-------- PROVIDED ENTRIES

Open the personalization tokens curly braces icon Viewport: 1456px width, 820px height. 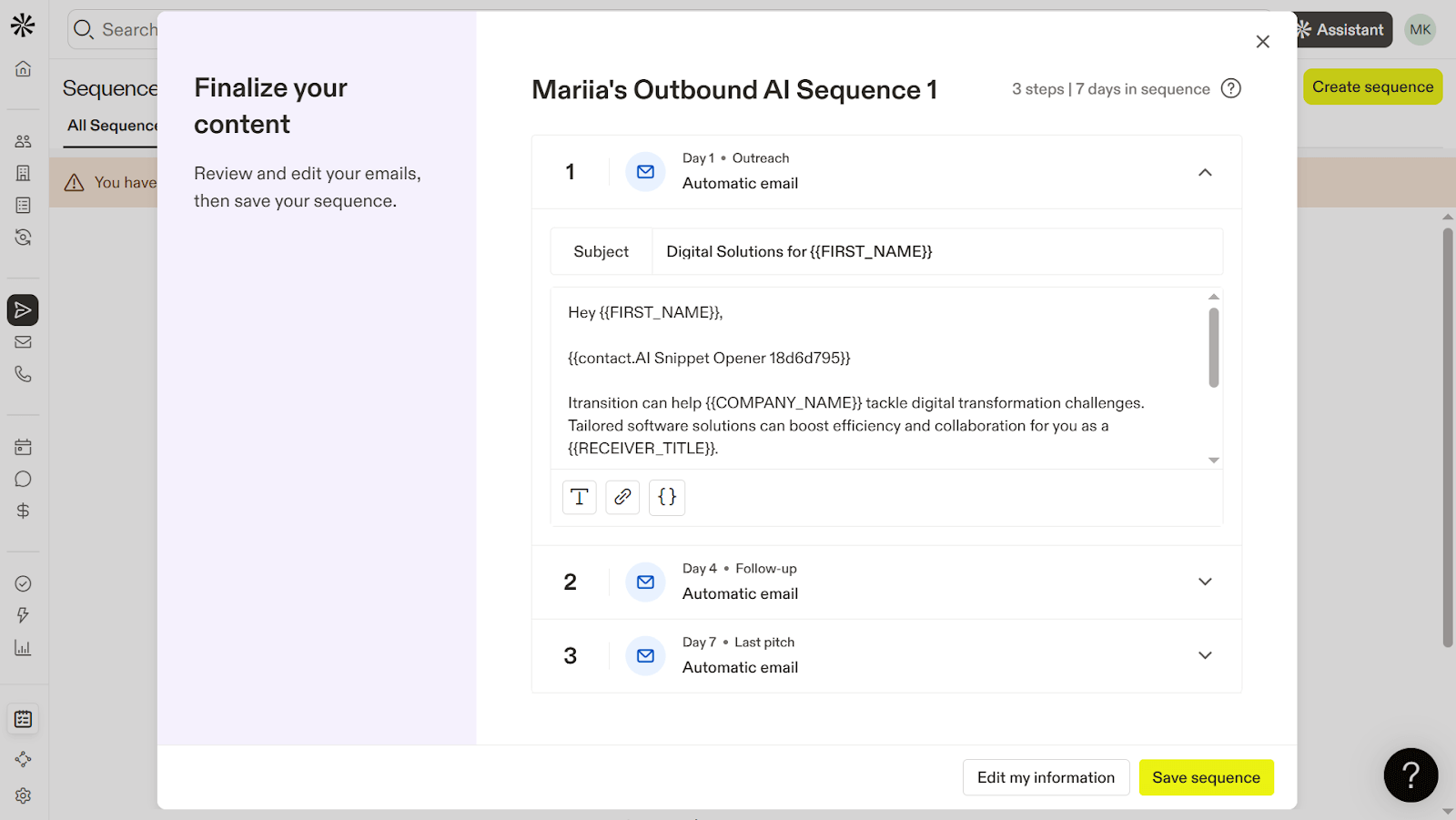667,497
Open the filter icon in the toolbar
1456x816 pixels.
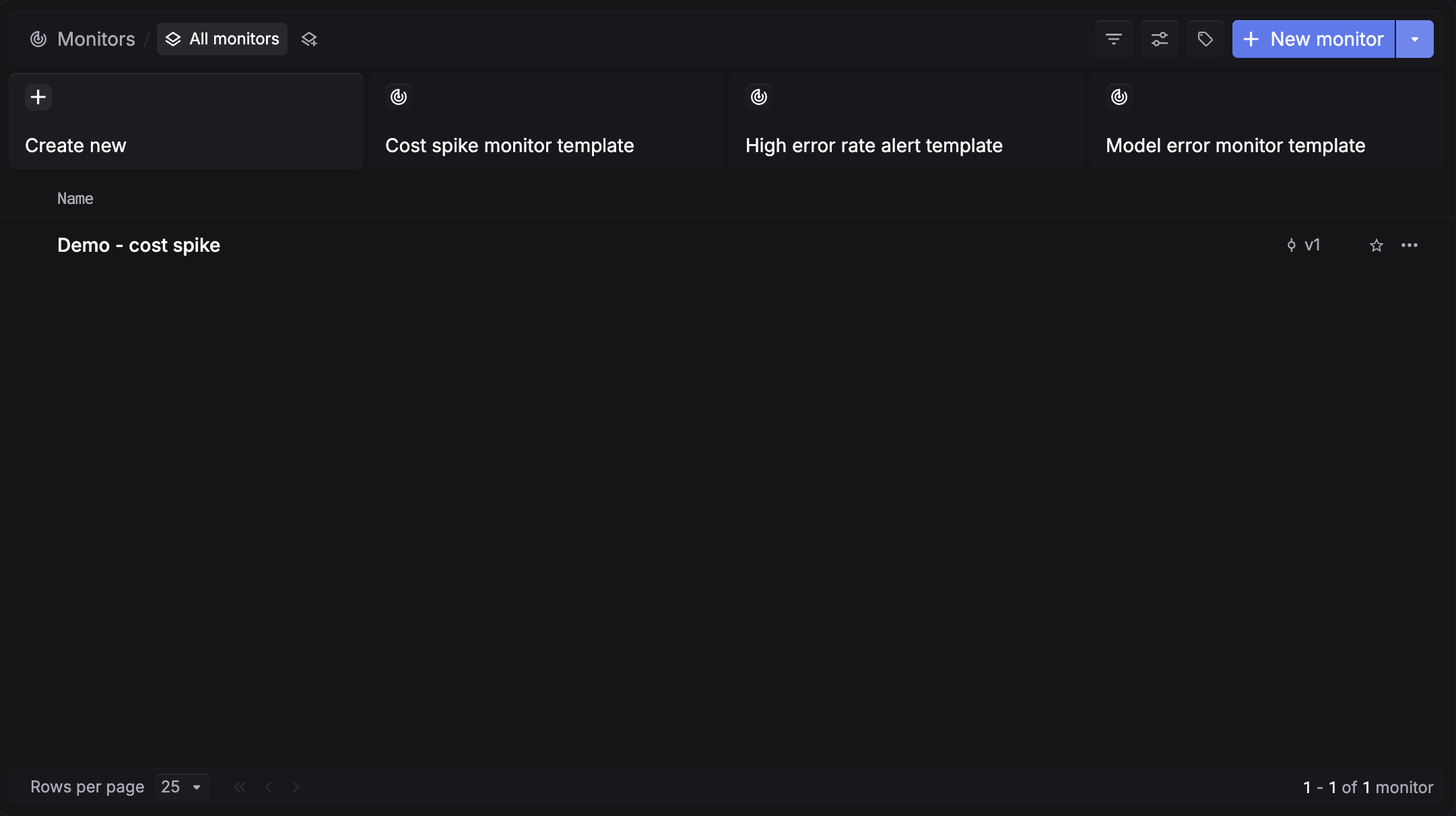[x=1113, y=38]
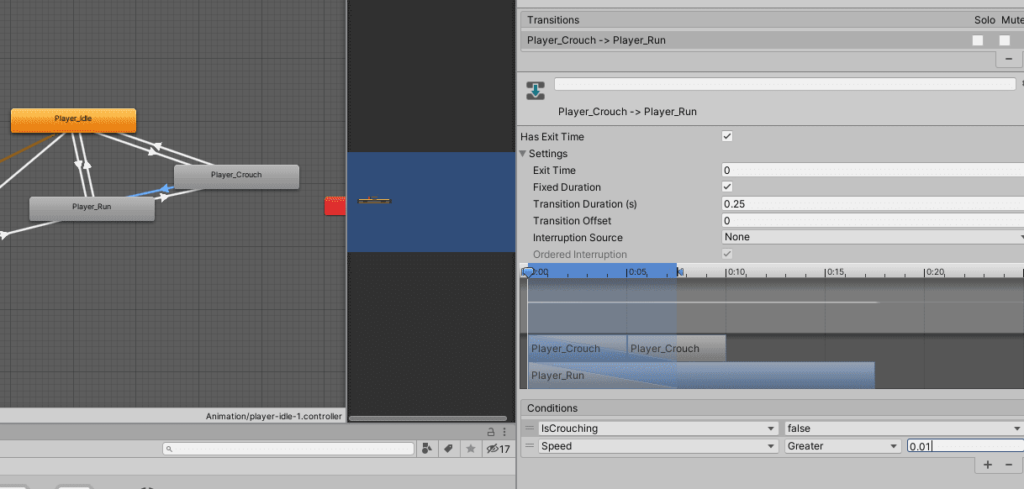Screen dimensions: 1024x489
Task: Add a new condition with plus button
Action: (987, 465)
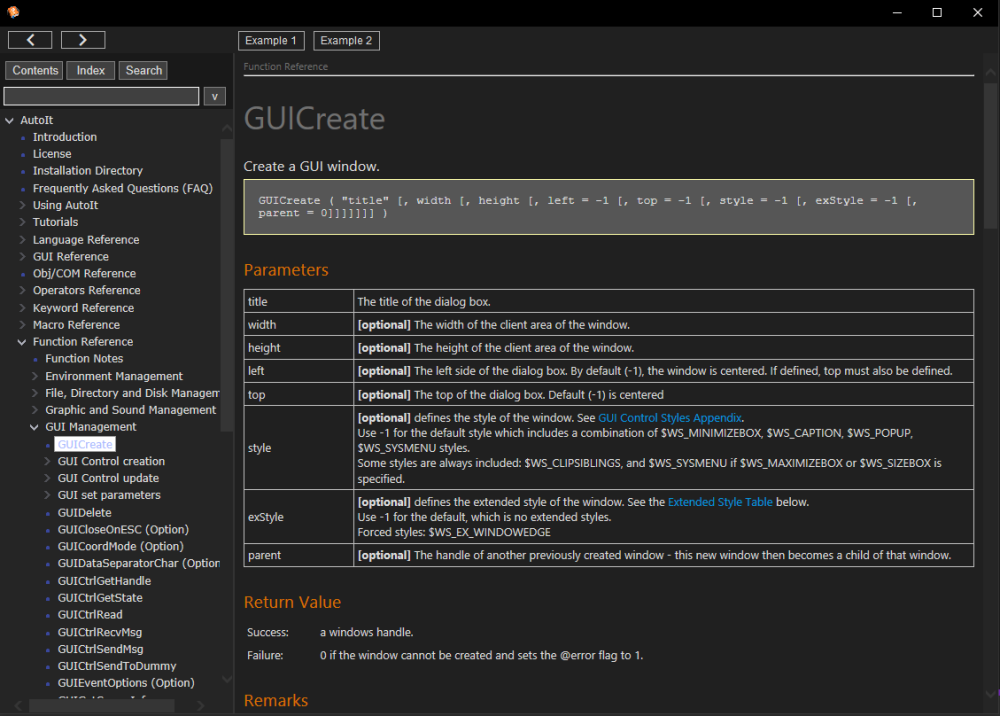Viewport: 1000px width, 716px height.
Task: Select GUICtrlRead in the tree
Action: [x=90, y=615]
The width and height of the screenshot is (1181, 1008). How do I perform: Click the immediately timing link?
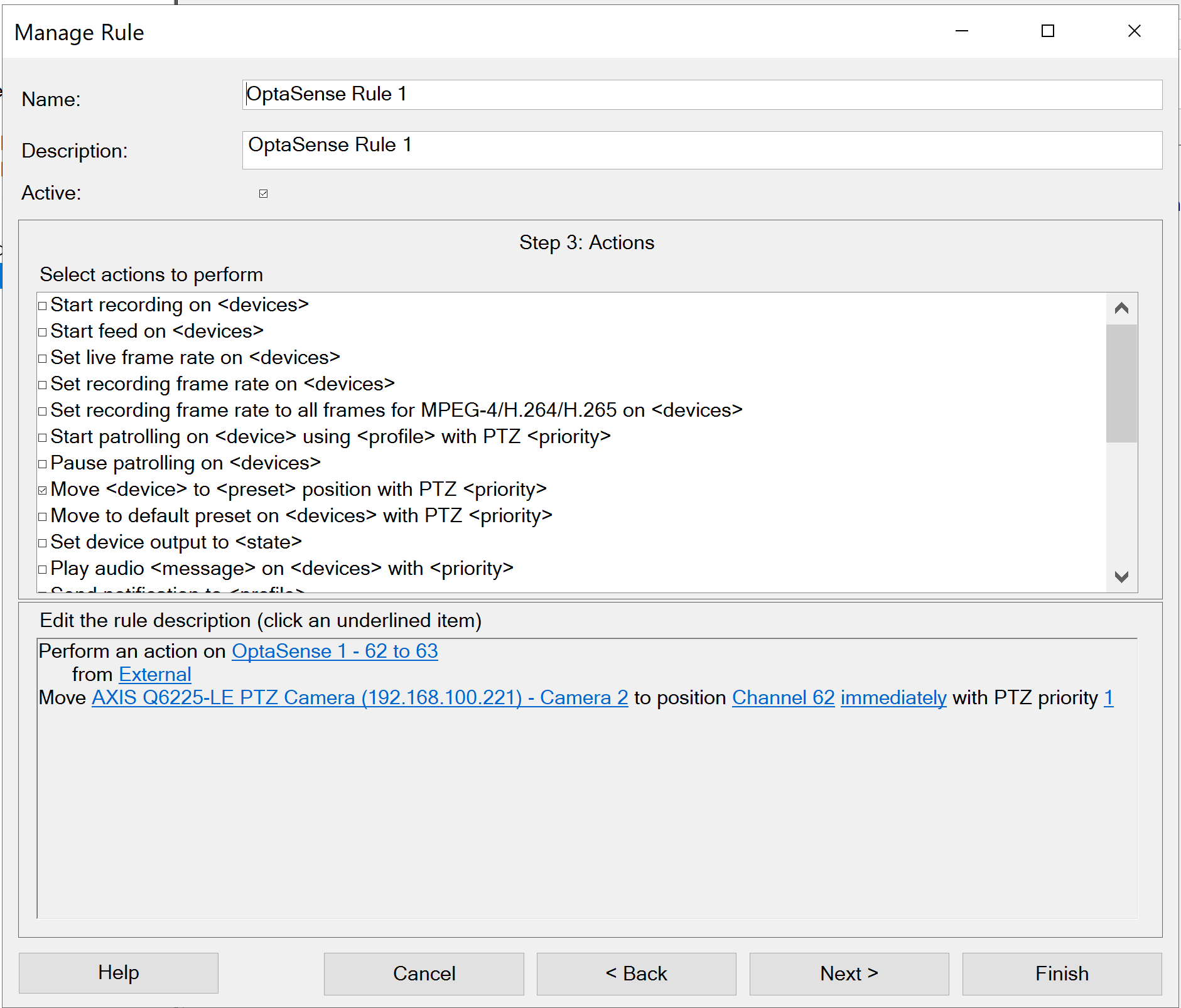(893, 697)
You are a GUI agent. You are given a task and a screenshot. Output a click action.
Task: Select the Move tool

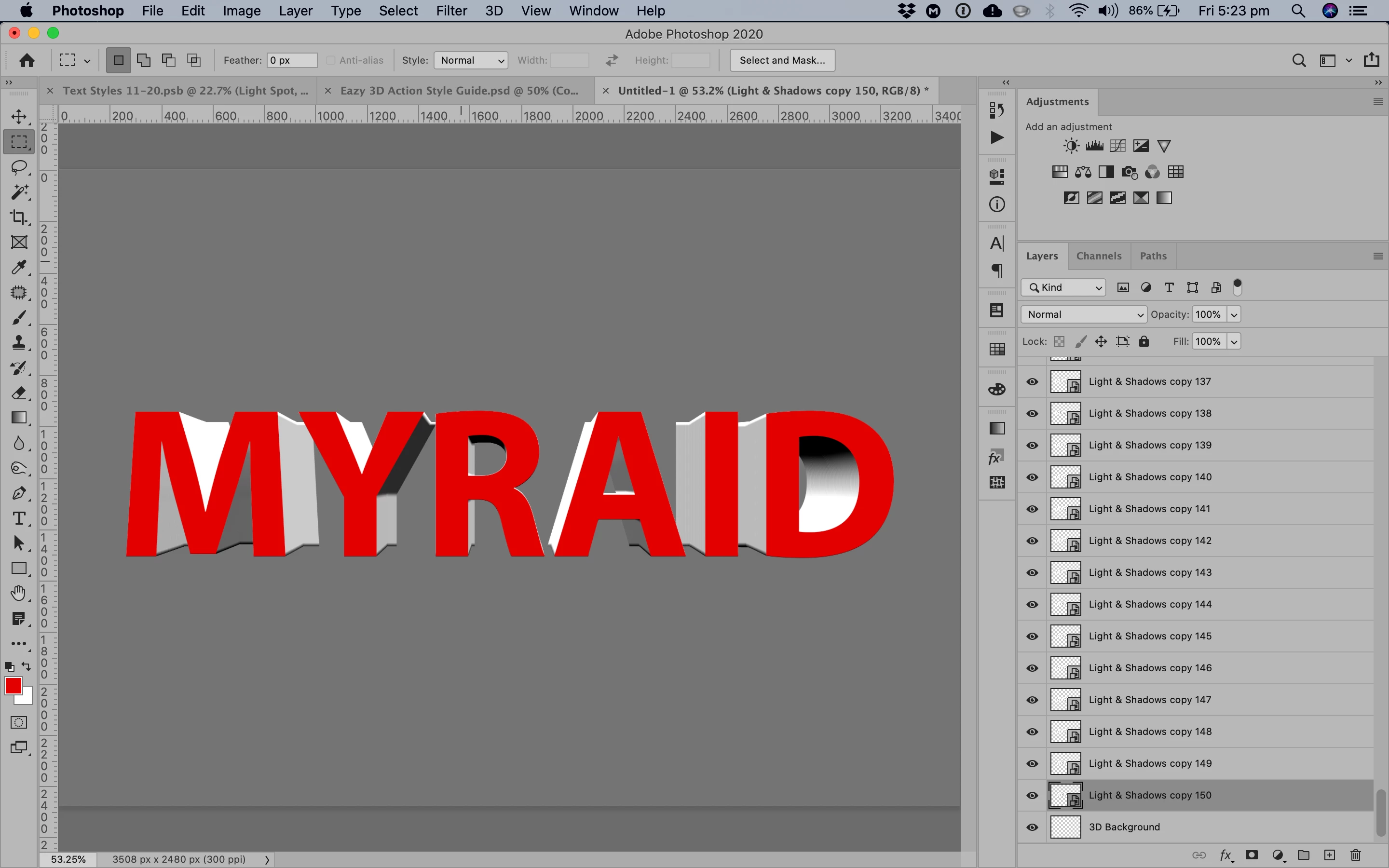(x=19, y=117)
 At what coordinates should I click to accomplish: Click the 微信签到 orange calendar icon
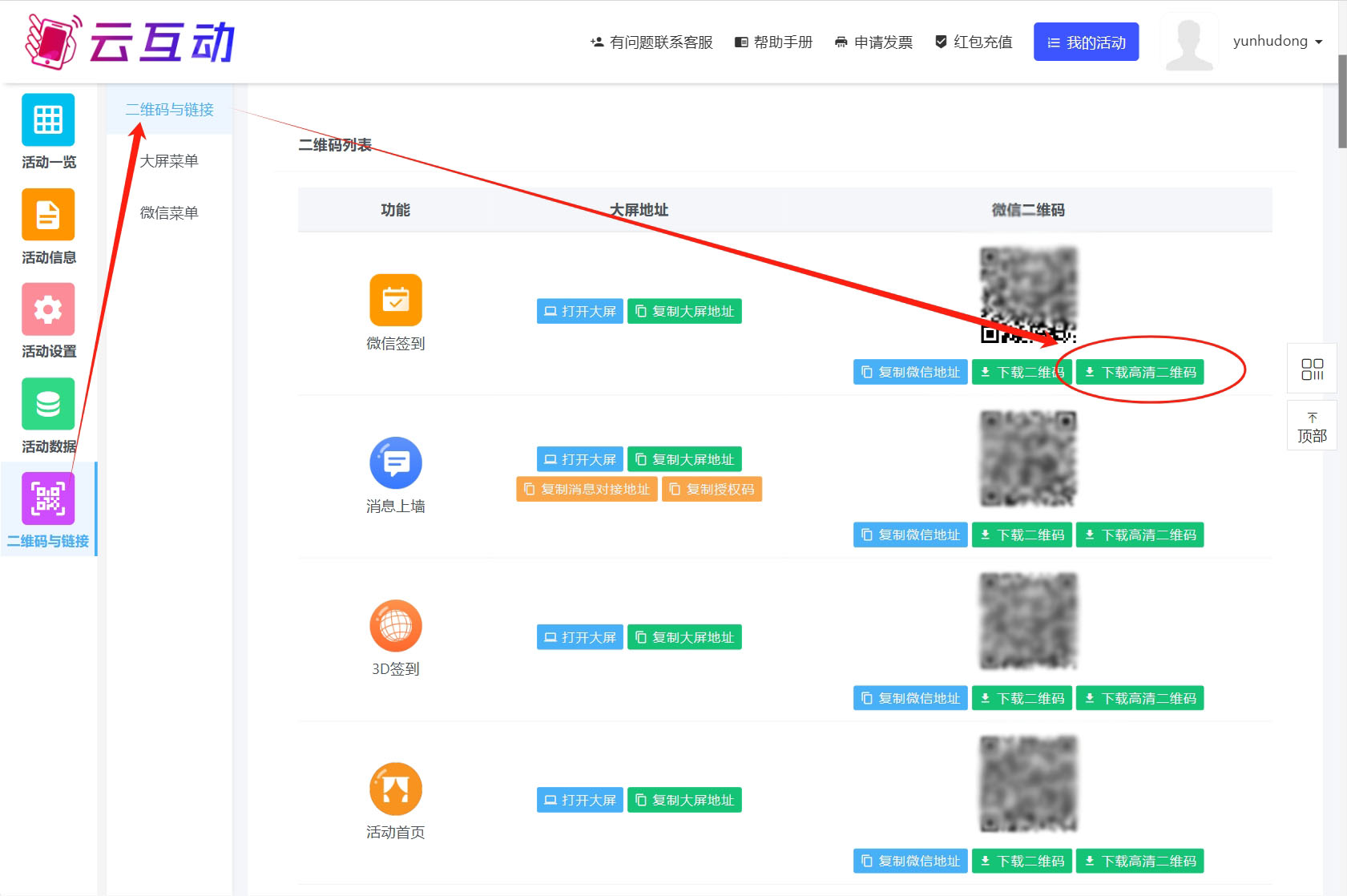395,300
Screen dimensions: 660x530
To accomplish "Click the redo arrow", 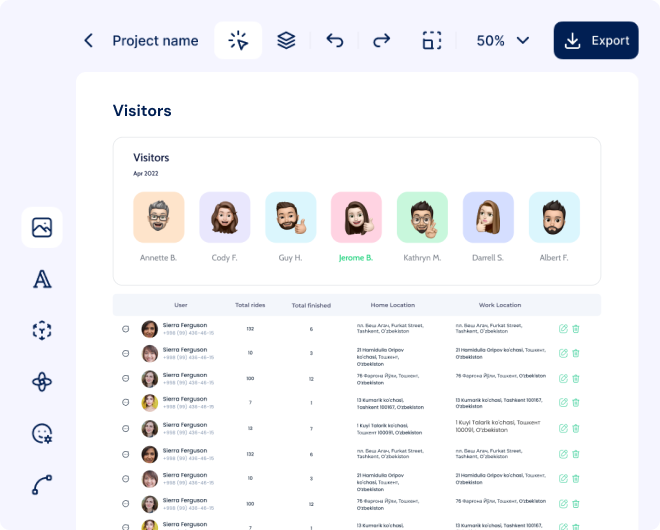I will (x=381, y=41).
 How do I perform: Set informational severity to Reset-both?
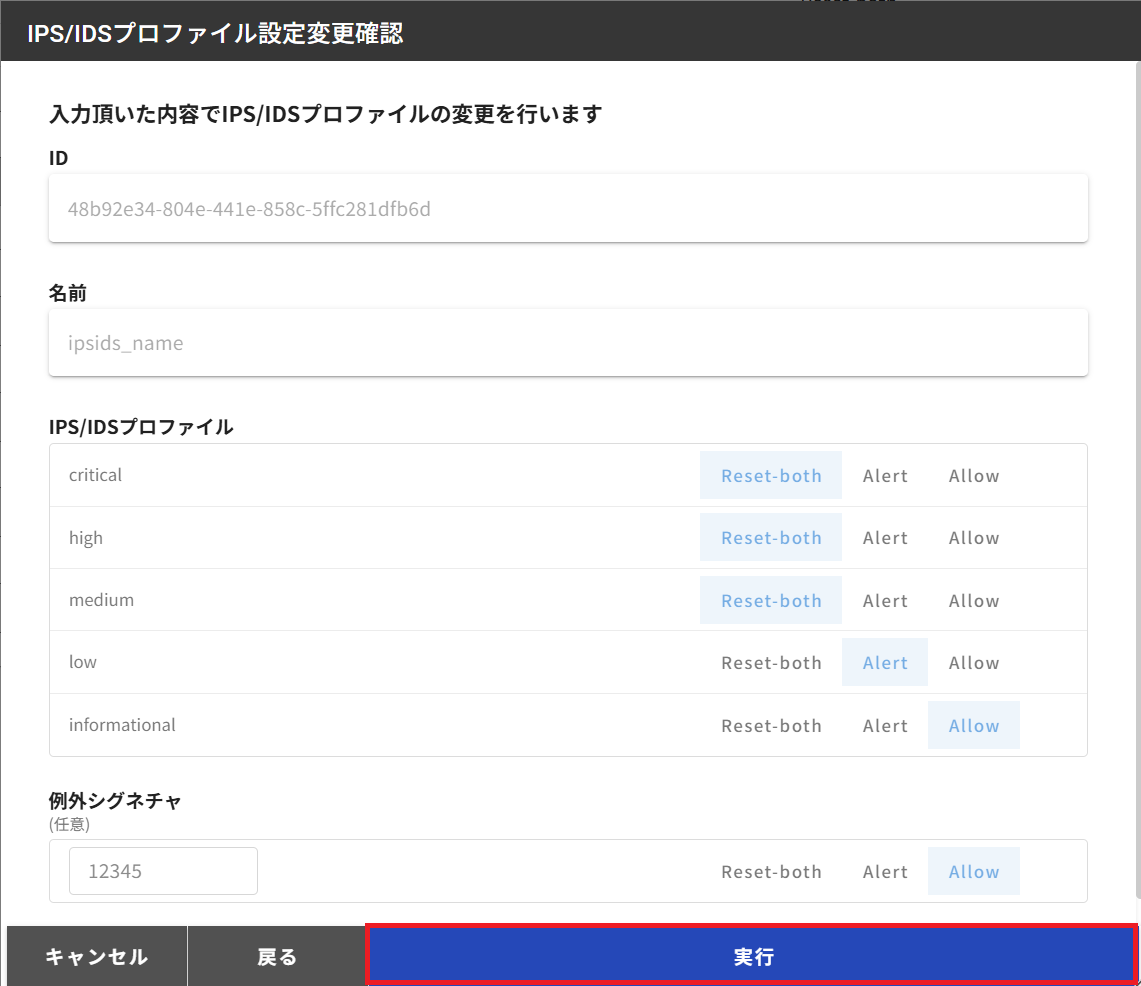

----------------

Print the rows above again word for word, starting at the line that contains "Open the filter icon in the toolbar" and ending at the line that contains "(x=19, y=117)", with both of those lines included. Leave the pictures out of the answer.

Open the filter icon in the toolbar
1456x816 pixels.
[x=1113, y=38]
Screen dimensions: 1024x489
Task: Add a new condition with plus button
Action: (987, 465)
Viewport: 1000px width, 716px height.
Task: Select GUICtrlRead in the tree
Action: [x=90, y=615]
The width and height of the screenshot is (1181, 1008). How do I perform: Click the immediately timing link?
(893, 697)
You are a GUI agent. You are given a task and a screenshot. Output a click action.
Task: Select the Move tool

(x=19, y=117)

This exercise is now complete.